+++ Page extract
Brilliant moments/sequences in otherwise God-awful movies

Well, the classic has to be Obi-Wan vs. Darth Maul in Phantom Menace.

That one is so striking it wakes me up(has to) every time I see that movie.

The final scene on the stairs oustide the opera in Godfather III is good too. I really believed Michael was getting it, then when it was his daughter it really worked. The silence, the scream…just perfect. Otherwise, that movie sucked.

The opening sequence to Enemy At The Gates, charting the conscripts’ arrival at Stalingrad, is the best bit of that entire film.

That bit in Moderator IV: where Arnold moves the thread from IMHO to CS? That was wonderful!

Similarily, while not god awful, everything in Saving Private Ryan after the excellent Normandy invasion bit in the beginning was kinda ho-hum.

The scene in the airplane in The Day of the Triffids.

The fight scene in the park in Billy Jack. The rest of the movie helps define the word terrible.

The scene in Zoolander where the models are having a “water” fight at the gas station.

I concur… except the Mugatu brainwashing sequnce I think tops it by just a bit.
Cloris Leechman’s scene in the horrible chick flick “Hanging Up”.
She’s the estranged mother of the three sisters and Meg Ryan goes to see her. Leechman’s line about motherhood and how it just didn’t “take” is the best and most honest moment in the film. The rest of the movie I shit on.
Most people agree that “Daredevil” was utter garbage… I actually kind of liked a lot of it… but there is one scene that anyone should be able to agree is the best example of super heroics put in a real world context. After a night of battling bad guys Daredevil comes home… takes a shower where we see that after only being a super hero for a few months that his body is horribly scarred, he removes a loose tooth in the shower, he goes to the medicine cabinet and takes out a handful of painkillers and then as he gets into his isolation chamber bed he can hear all the sirens and screams and gunshots of the city… and he just has to let it go and get some sleep. It’s a fricking wonderfully done scene.

“Angels don’t make love: angels are love”.

Dennis Hopper. Christopher Walken. True Romance.

Though maybe not God-awful, the rest of the movie was spotty at best.
++++++
How to complete this task
From the thread on great scenes in bad movies, quote the part that opens with the words containing "Similarily, while not" and closes with "the word terrible.".
+++ Record extracts
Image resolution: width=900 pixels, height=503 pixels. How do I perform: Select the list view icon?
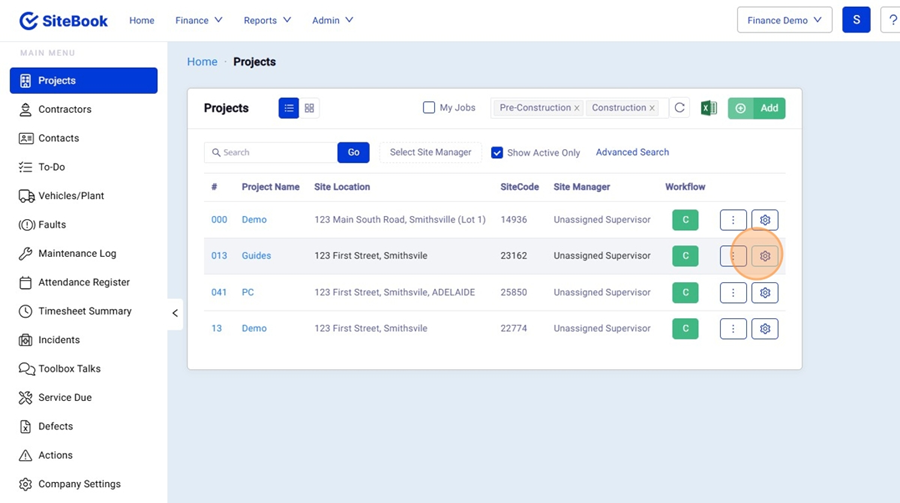tap(289, 108)

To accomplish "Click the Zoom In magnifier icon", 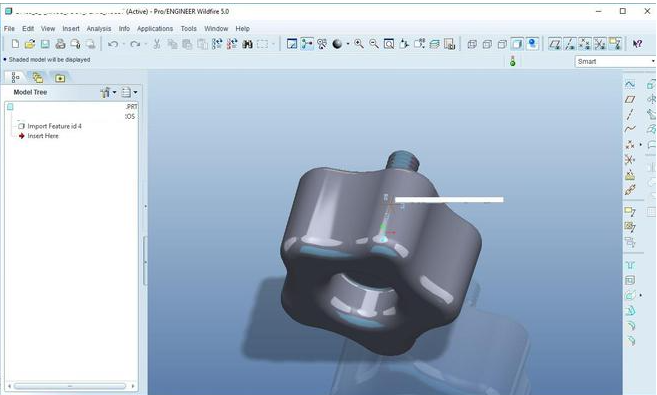I will click(359, 44).
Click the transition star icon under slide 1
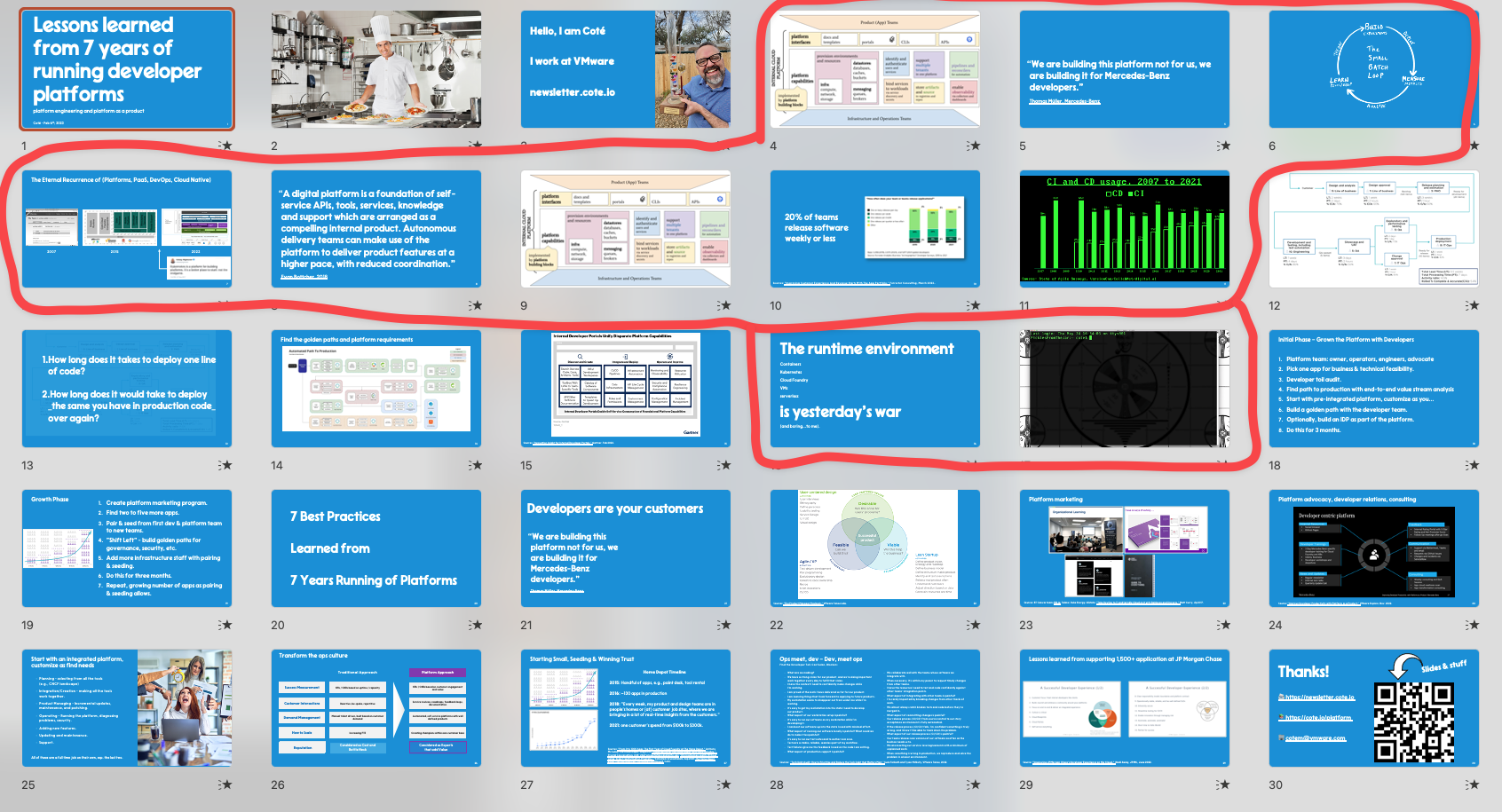 [x=226, y=146]
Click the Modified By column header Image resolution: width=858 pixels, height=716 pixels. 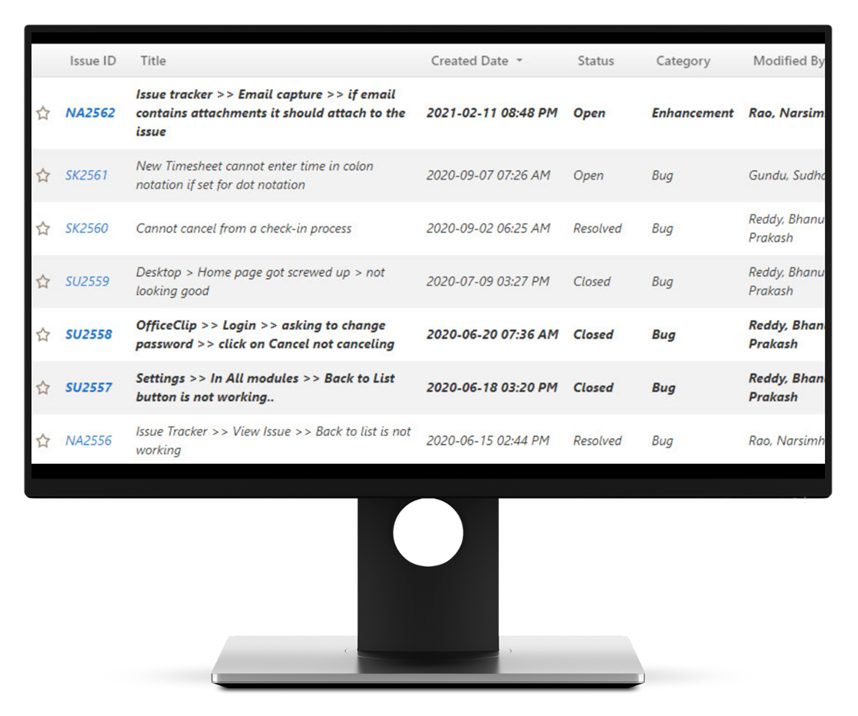tap(787, 61)
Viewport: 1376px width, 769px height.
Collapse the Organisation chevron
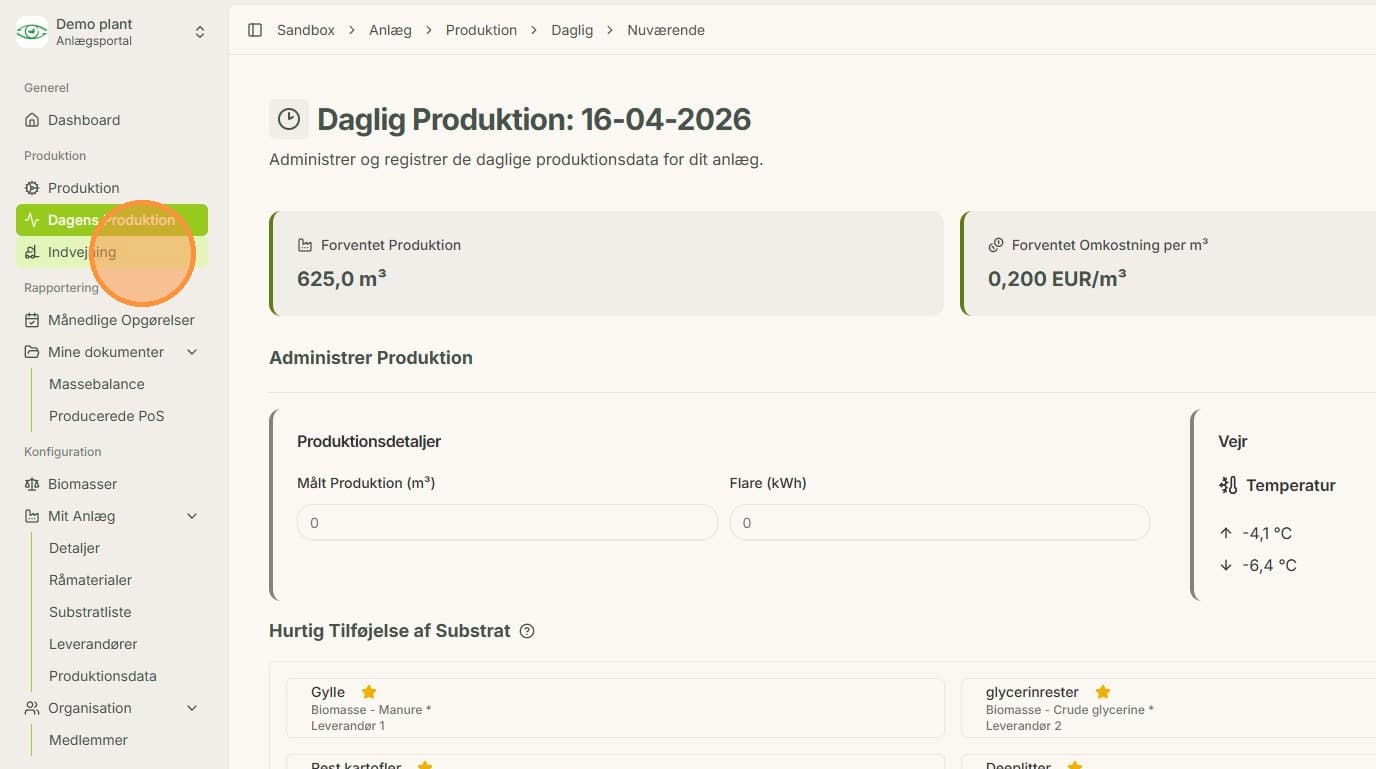click(x=192, y=708)
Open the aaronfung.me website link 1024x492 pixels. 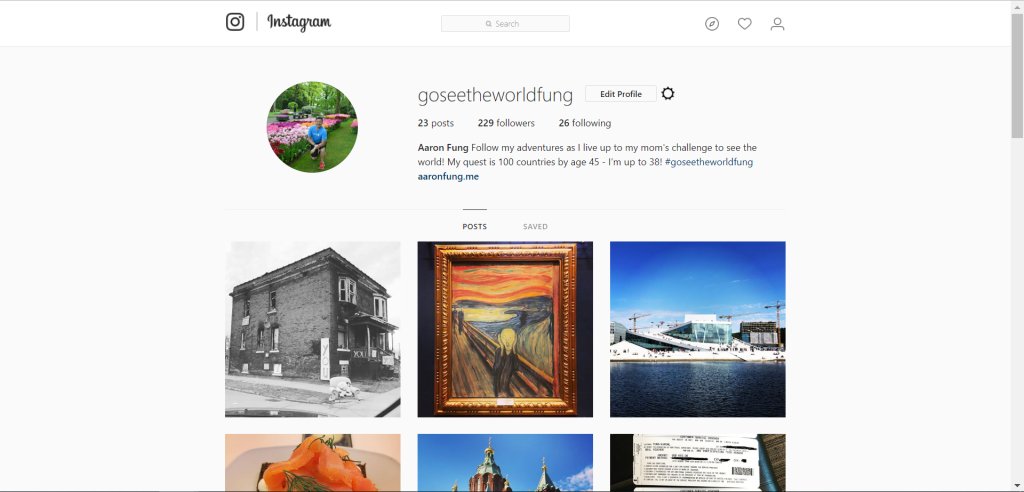448,176
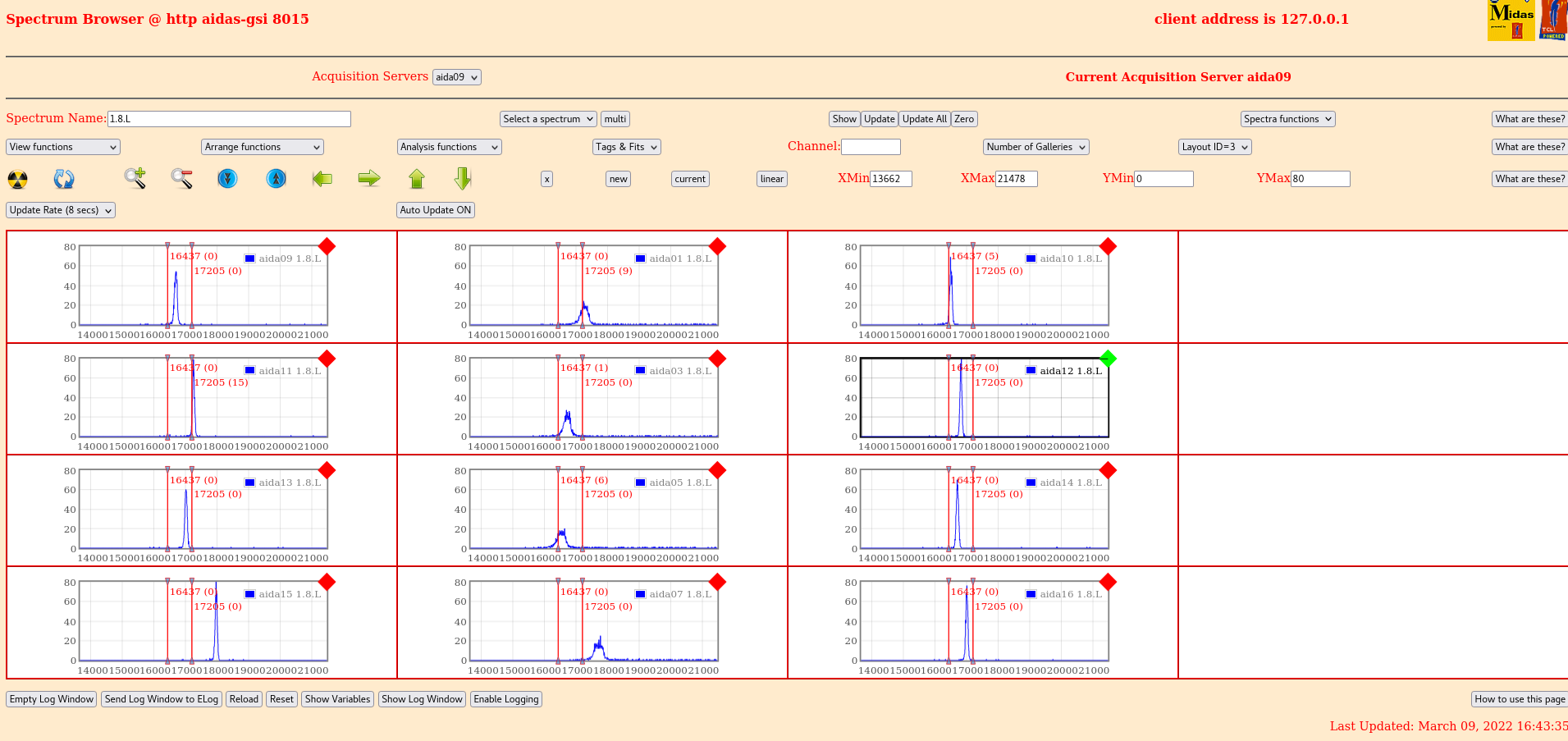Toggle the Auto Update ON button
The width and height of the screenshot is (1568, 741).
click(435, 210)
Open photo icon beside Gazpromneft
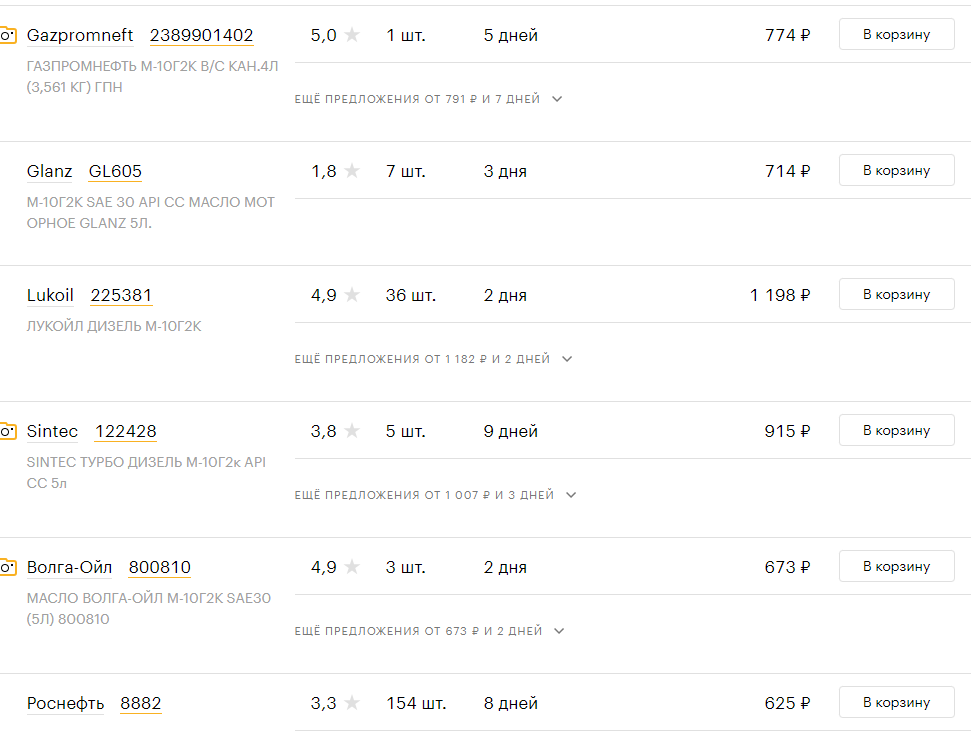This screenshot has width=971, height=737. tap(7, 35)
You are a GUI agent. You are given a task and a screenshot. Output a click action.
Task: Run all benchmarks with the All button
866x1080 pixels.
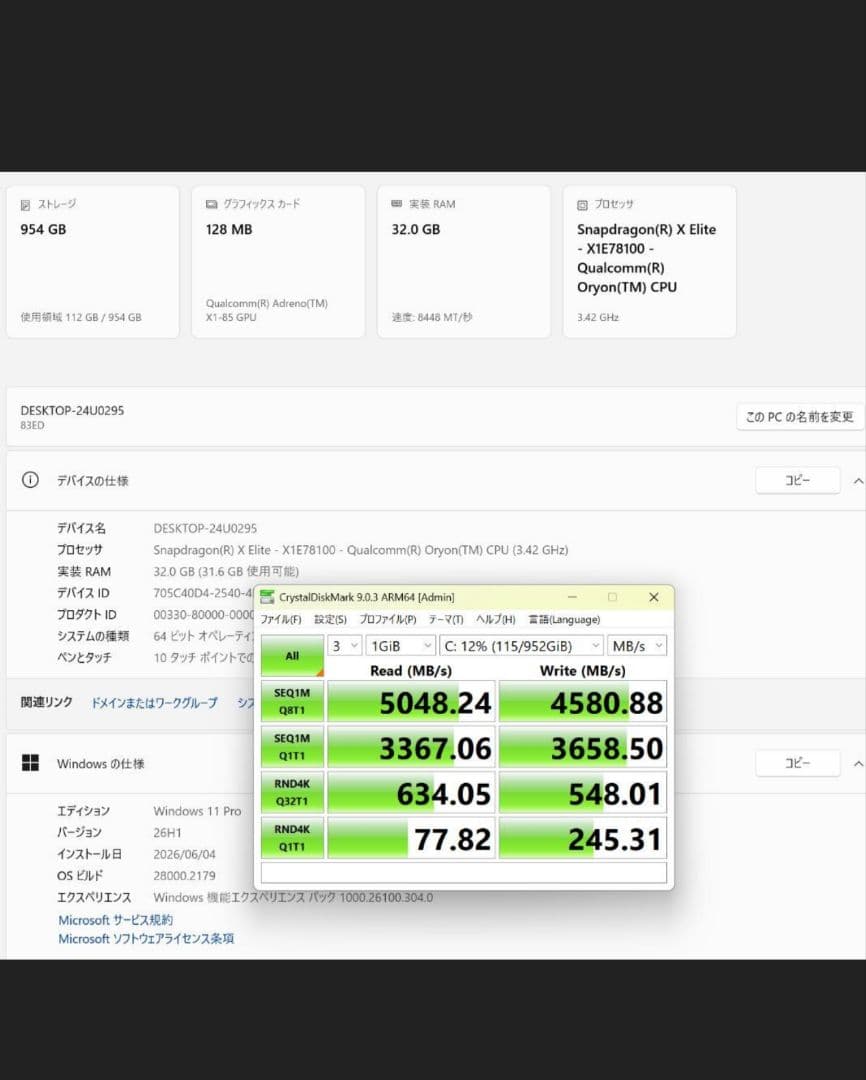[x=292, y=655]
++++++
Response to the exercise
Similarily, while not god awful, everything in Saving Private Ryan after the excellent Normandy invasion bit in the beginning was kinda ho-hum.

The scene in the airplane in The Day of the Triffids.

The fight scene in the park in Billy Jack. The rest of the movie helps define the word terrible.